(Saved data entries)
········
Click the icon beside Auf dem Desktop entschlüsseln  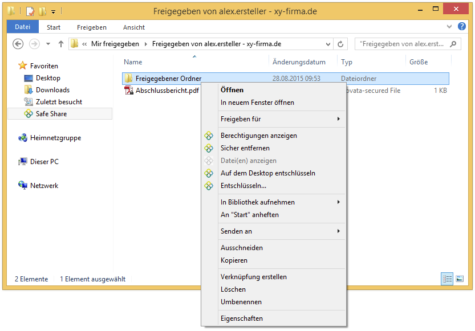(x=209, y=173)
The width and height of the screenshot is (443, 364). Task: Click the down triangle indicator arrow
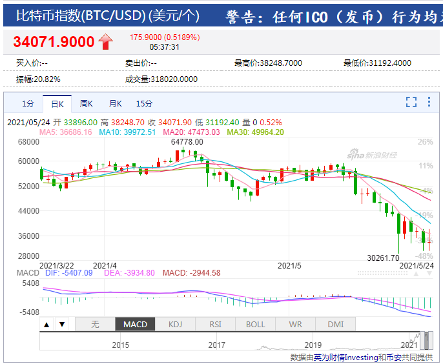(x=62, y=324)
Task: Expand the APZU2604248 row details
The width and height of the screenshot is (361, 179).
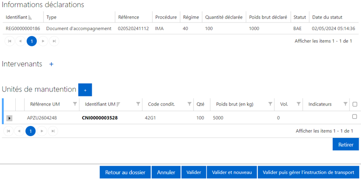Action: (x=9, y=118)
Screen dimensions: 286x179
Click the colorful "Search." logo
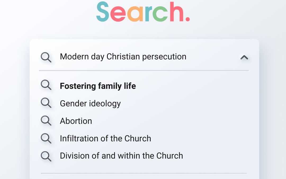143,13
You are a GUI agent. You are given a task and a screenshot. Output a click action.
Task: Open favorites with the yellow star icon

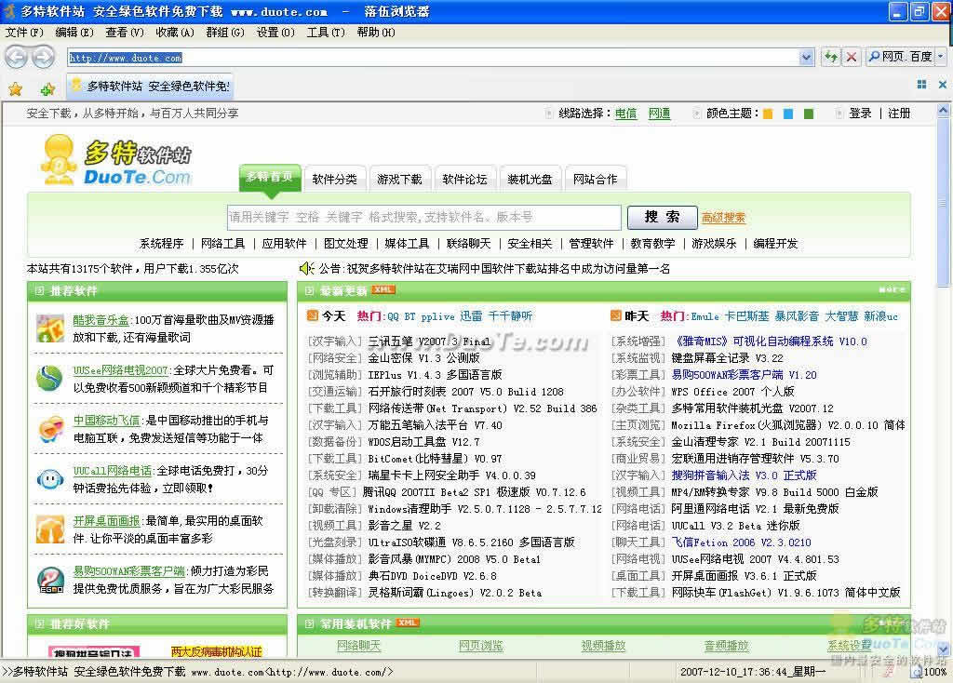(15, 89)
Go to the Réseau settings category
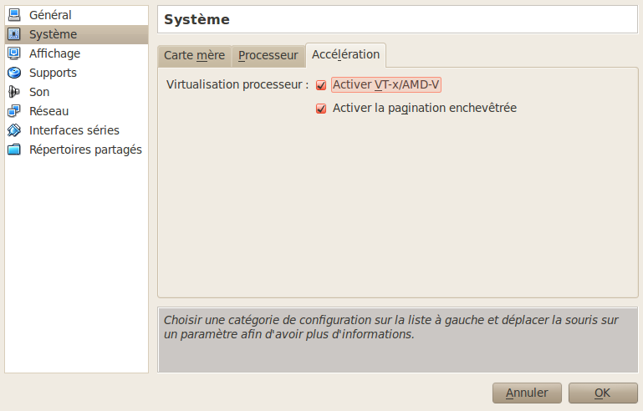This screenshot has width=643, height=411. (x=48, y=111)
········
- **YOUR ASSIGNMENT**: Copy exactly the lines from the one containing "The width and height of the screenshot is (443, 364)." through the last line of the records above, including both, and omit every picture.

- **YOUR RESPONSE**:
The width and height of the screenshot is (443, 364). Task: Click the down triangle indicator arrow
(x=62, y=324)
Task: Expand the APZU2604248 row details
The width and height of the screenshot is (361, 179).
Action: (x=9, y=118)
Screen dimensions: 286x179
Click the colorful "Search." logo
143,13
You are a GUI agent. You are given a task and a screenshot. Output a click action.
Task: Open favorites with the yellow star icon

(15, 89)
Go to the Réseau settings category
This screenshot has width=643, height=411. (x=48, y=111)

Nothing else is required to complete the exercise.